Inspired by the above algorithm, a road traffic sign recognition algorithm is designed according to the domestic urban road scene. The main contributions of this article are as follows:

  1. (1)

    A road traffic sign extraction algorithm is proposed to segment road markings under various complex road conditions.

  2. (2)

    The method of combining HOG and SVM is used to detect and identify nine kinds of road markings in China.

  3. (3)

    Using the inter frame relationship to improve the robustness of the algorithm.

3 Method of road marking detection

3.1 Image preprocessing

The vehicle camera captures RGB three-channel color images, and most of the road markings are white. The identification of road markings is not strongly dependent on color, and mainly depends on the characteristics of its edges, and the colors actually collected in the road environment are disturbed. Seriously, adding color information will reduce the robustness of the algorithm. Graying can reduce the dimension of the image while retaining the overall and local edge and brightness information of the image, effectively speeding up the algorithm.

In this paper, the weighted average method is used to process the input image, and the weighted average method is the most commonly used gray scale method. Since the human eye has the highest sensitivity to green and the blue sensitivity is the lowest, the weighted average method adds the three colors red, green, and blue in a ratio of 0.43:0.59:0.11, as shown in Eq. (1).

$$ f\left(i,j\right)=0.30R\left(i,j\right)+0.59G\left(i,j\right)+0.11B\left(i,j\right) $$
(1)

Noise generation is inevitable during image acquisition, transmission and storage. Part of the noise is brought by the camera itself, such as the noise when the camera is collecting; the other part of the noise is caused by the environment, such as the reflective highlights of the road surface [22]. In this paper, the median filter is used to suppress the noise. To protect the details of the image, a smaller 3 × 3 window is used for median filtering, and the details in the picture are retained as much as possible.

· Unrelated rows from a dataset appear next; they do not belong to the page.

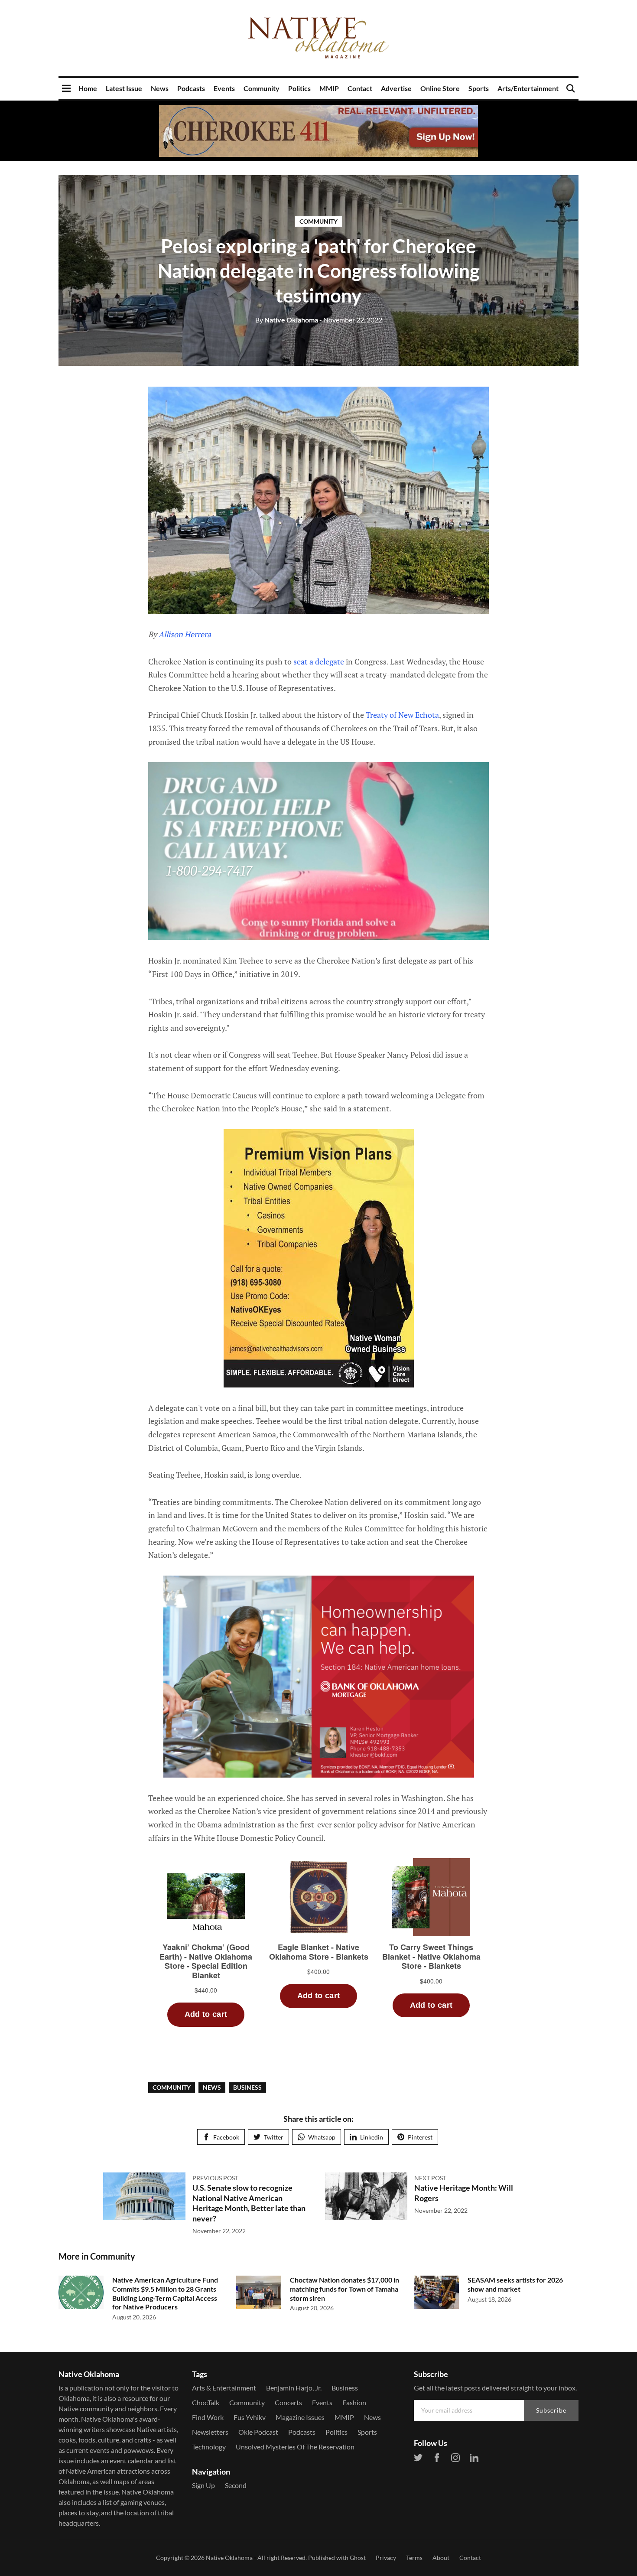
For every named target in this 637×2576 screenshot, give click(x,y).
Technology (209, 2446)
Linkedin (371, 2137)
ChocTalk (205, 2402)
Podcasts (191, 88)
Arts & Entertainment (224, 2388)
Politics (299, 88)
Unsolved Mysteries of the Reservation (295, 2446)
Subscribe (551, 2410)
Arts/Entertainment (528, 88)
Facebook (226, 2137)
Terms (414, 2557)
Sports (478, 88)
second (236, 2485)
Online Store (440, 88)
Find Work (208, 2417)
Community (262, 88)
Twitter (273, 2137)
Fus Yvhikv (250, 2417)
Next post (430, 2178)
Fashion (354, 2402)
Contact (360, 88)
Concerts (288, 2402)
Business (247, 2087)
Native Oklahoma (286, 320)
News (160, 88)
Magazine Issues (300, 2417)
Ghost (358, 2557)
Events (224, 88)
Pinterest (420, 2137)
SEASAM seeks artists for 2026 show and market (515, 2284)
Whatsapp (321, 2137)
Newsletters (210, 2432)
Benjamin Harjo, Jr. (294, 2388)
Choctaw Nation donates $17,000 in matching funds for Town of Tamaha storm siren (344, 2289)
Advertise (396, 88)
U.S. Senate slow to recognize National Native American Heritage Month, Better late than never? (249, 2203)
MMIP (329, 88)
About (440, 2557)
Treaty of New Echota (402, 715)
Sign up (203, 2485)
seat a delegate (318, 661)
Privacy (386, 2557)
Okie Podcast (258, 2432)
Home (87, 88)
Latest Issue (124, 88)
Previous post (215, 2178)
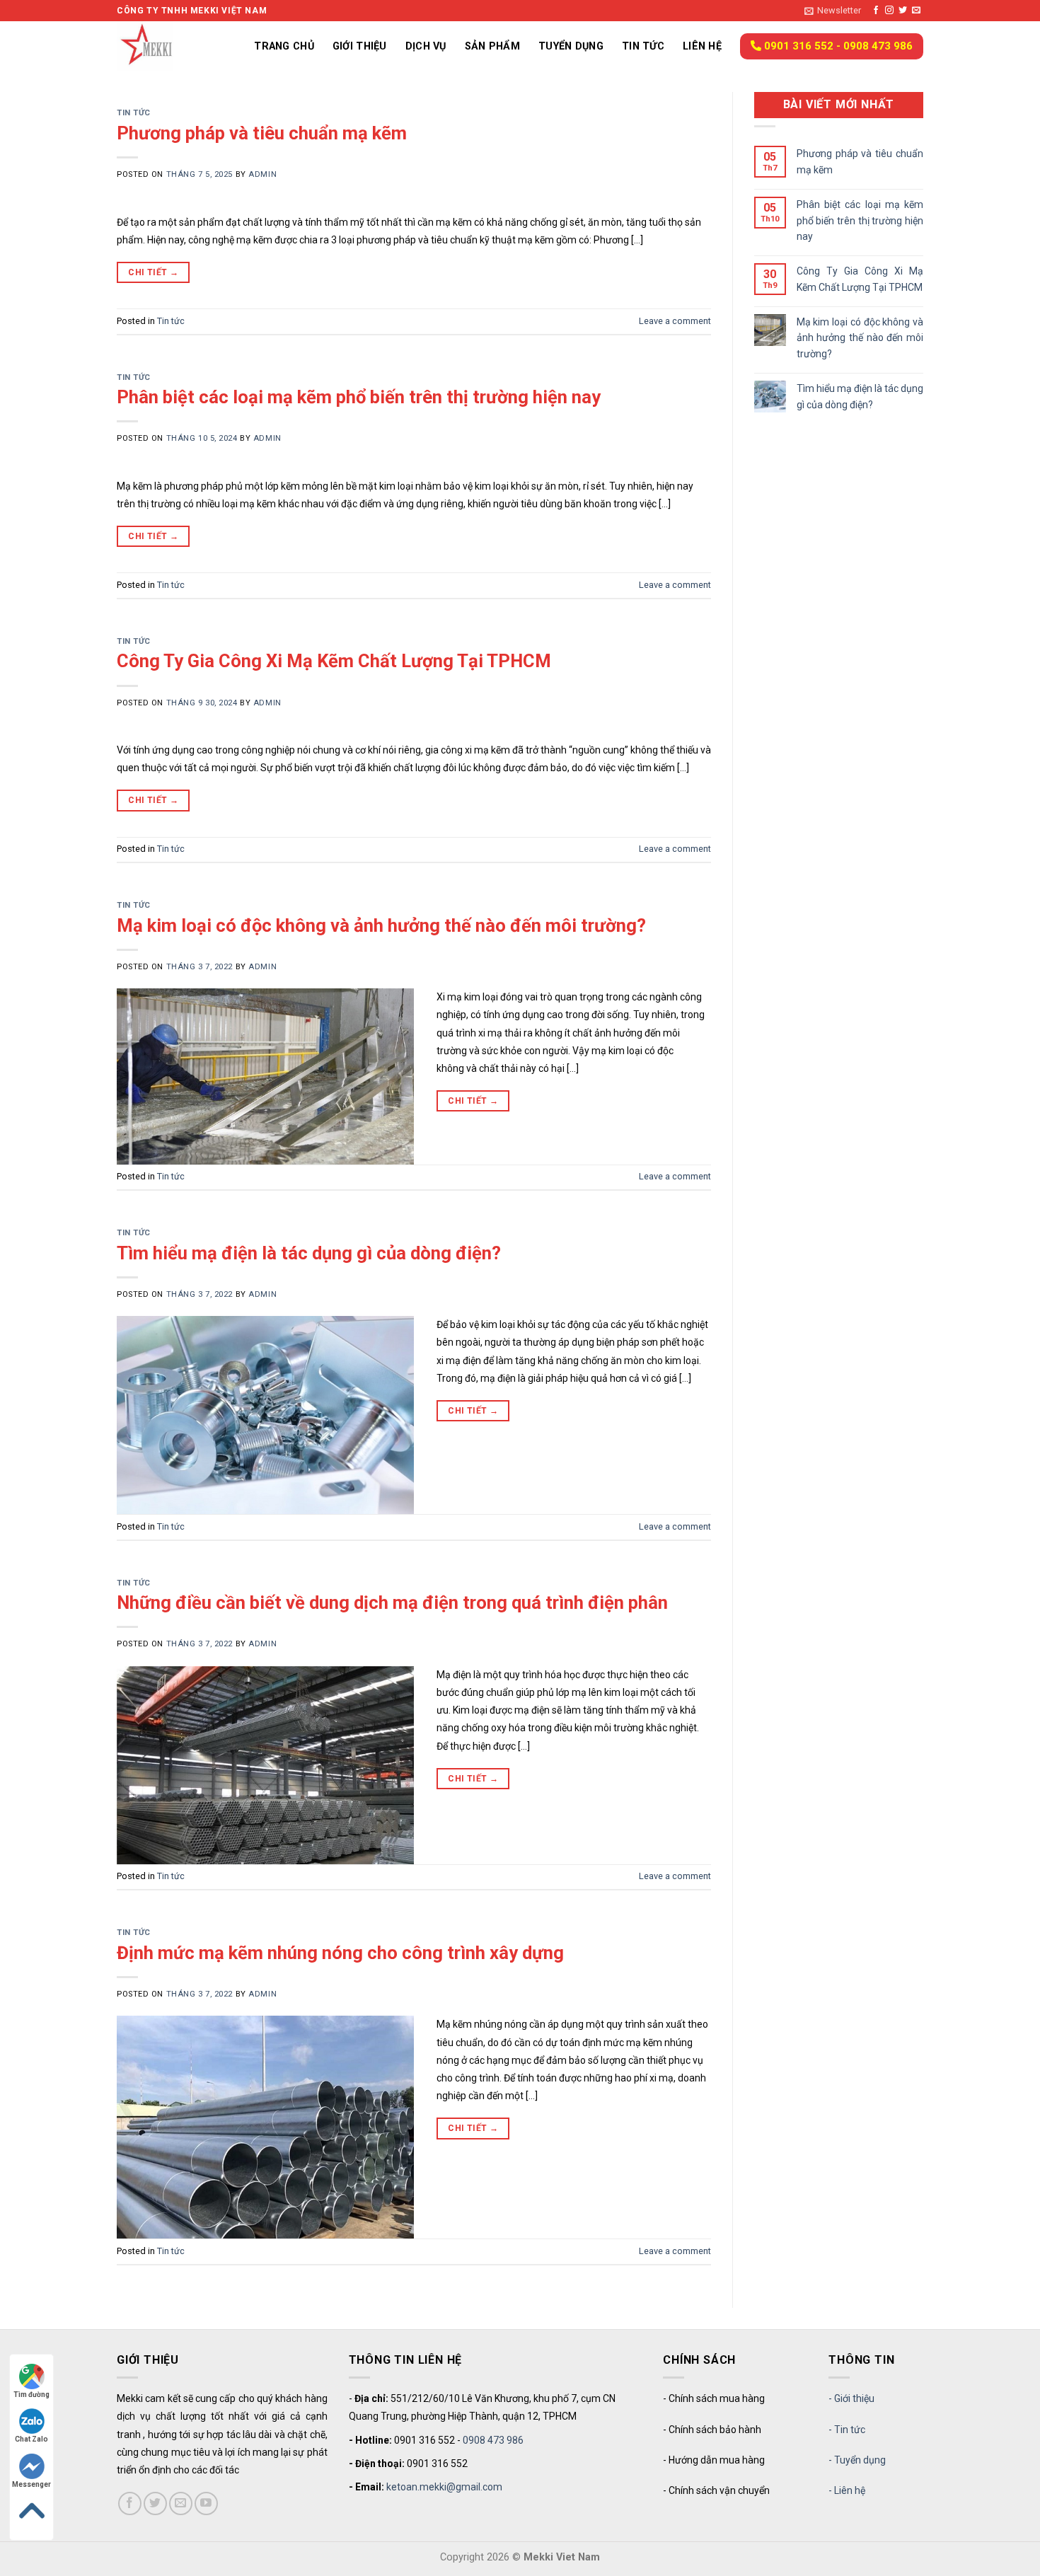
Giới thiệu (360, 46)
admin (262, 174)
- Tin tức (846, 2429)
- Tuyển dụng (857, 2460)
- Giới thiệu (851, 2398)
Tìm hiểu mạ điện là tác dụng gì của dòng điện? (309, 1253)
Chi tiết (153, 272)
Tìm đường (31, 2394)
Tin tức (643, 46)
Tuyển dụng (570, 46)
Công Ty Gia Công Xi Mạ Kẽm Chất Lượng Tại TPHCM (334, 660)
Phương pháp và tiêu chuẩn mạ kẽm (262, 133)
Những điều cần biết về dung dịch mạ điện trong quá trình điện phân (392, 1602)
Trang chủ (284, 46)
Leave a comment (675, 321)
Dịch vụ (425, 46)
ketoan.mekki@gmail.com (444, 2487)
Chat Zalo (31, 2439)
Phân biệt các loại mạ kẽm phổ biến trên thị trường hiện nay (359, 397)
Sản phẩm (492, 46)
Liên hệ (702, 46)
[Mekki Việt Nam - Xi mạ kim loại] (163, 46)
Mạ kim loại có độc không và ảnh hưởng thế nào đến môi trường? (381, 925)
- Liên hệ (846, 2490)
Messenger (31, 2484)
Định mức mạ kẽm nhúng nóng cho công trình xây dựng (340, 1952)
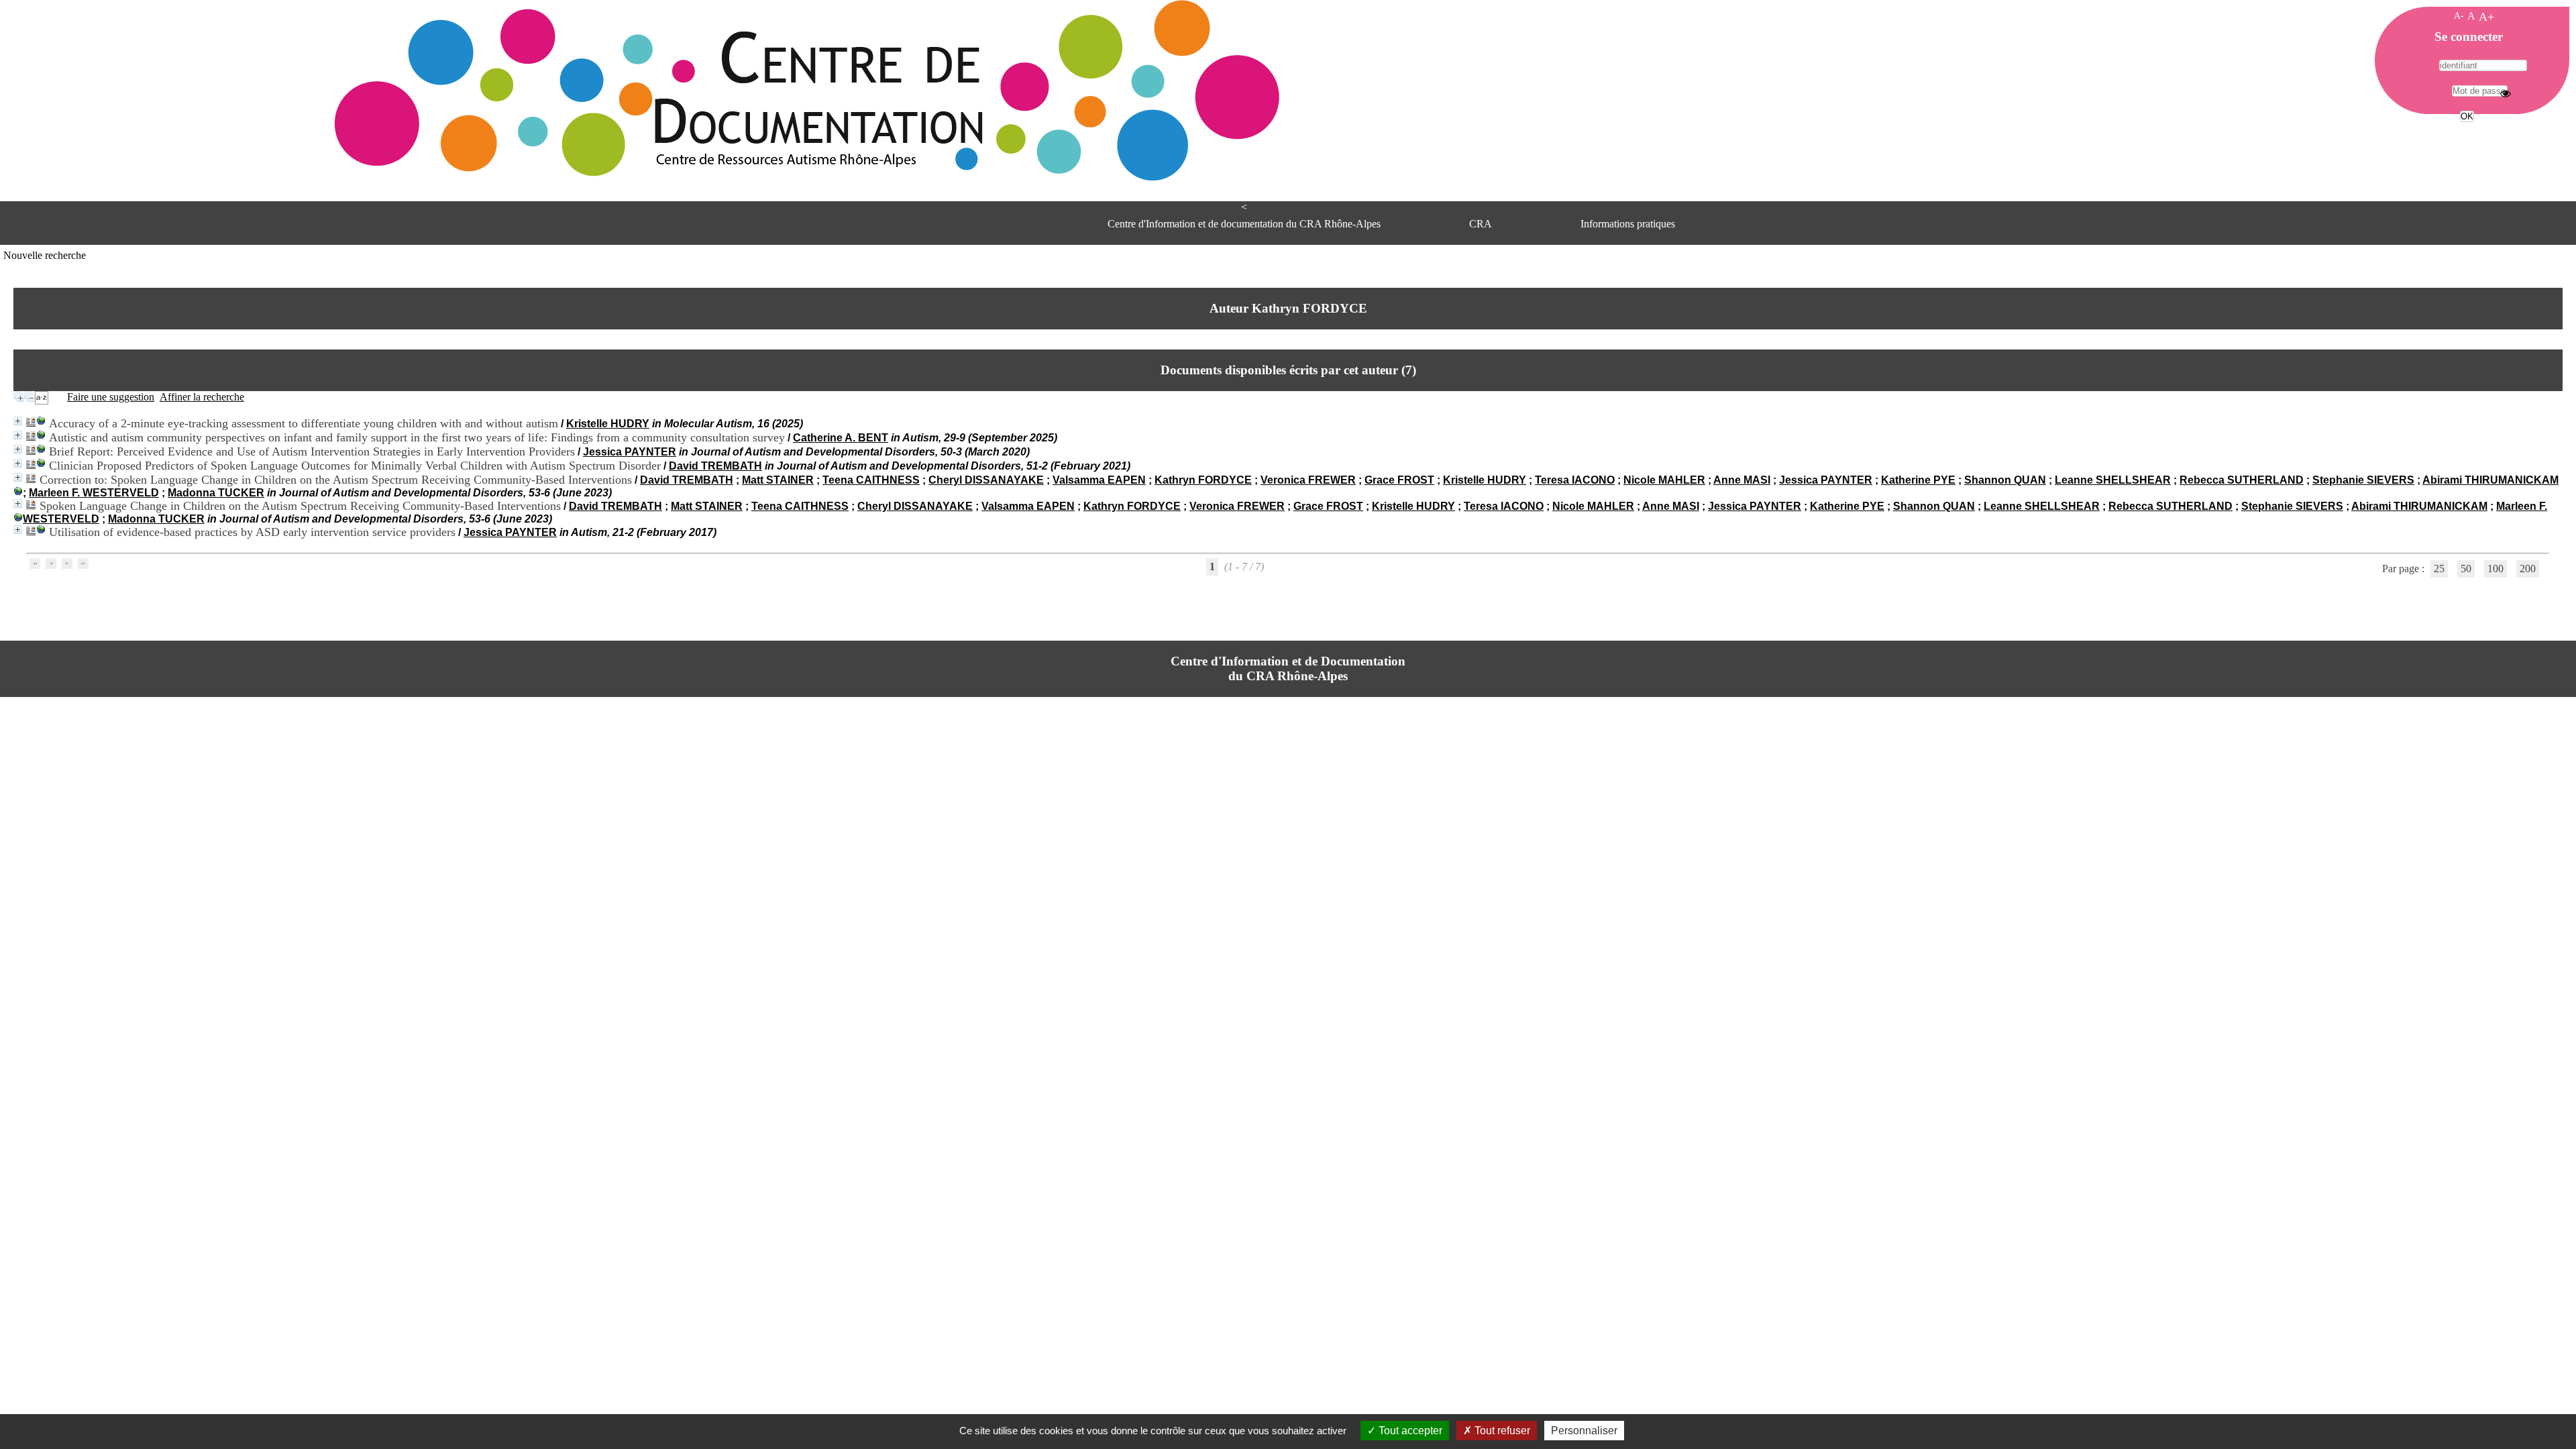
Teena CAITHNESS (871, 480)
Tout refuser (1501, 1430)
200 (2528, 568)
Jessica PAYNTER (629, 452)
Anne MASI (1741, 480)
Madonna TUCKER (216, 492)
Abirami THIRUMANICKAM (2490, 480)
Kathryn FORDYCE (1203, 480)
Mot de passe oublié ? (2466, 141)
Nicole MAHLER (1664, 480)
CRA (1480, 223)
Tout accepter (1409, 1430)
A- (2459, 15)
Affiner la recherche (202, 396)
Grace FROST (1399, 480)
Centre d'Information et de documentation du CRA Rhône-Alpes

3.2 Inverse perspective transform

Most of the image feature description methods have good invariance to rotation, scale and translation, but they are not suitable for perspective deformation. The landmark of the original perspective is influenced by perspective transformation, and has large perspective deformation and difficult to detect. Under the view of overlooking, road markings will only change in rotation and scale. Inverse perspective transform (IPM) is an image transformation method to get the top view (Birds-eye view). Under the view of overlooking, the feature of the landmark is more obvious. It is of great significance to transform the image from the original perspective to the overlook view through the inverse perspective transformation.

According to the principle of camera imaging, Bertozzi [2] proposed a method of inverse perspective transformation using camera parameters and successfully applied to the GOLD autopilot system developed by its team. The basic principle is to determine the relationship between the world coordinate system and the image coordinate system, and the mapping transformation between the coordinate systems.

Assuming that the camera is located (l,d,h) in the world coordinate system, the camera resolution is pixel, the field angle is 2α*2β, the yaw angle is γ, and the pitch angle is θ.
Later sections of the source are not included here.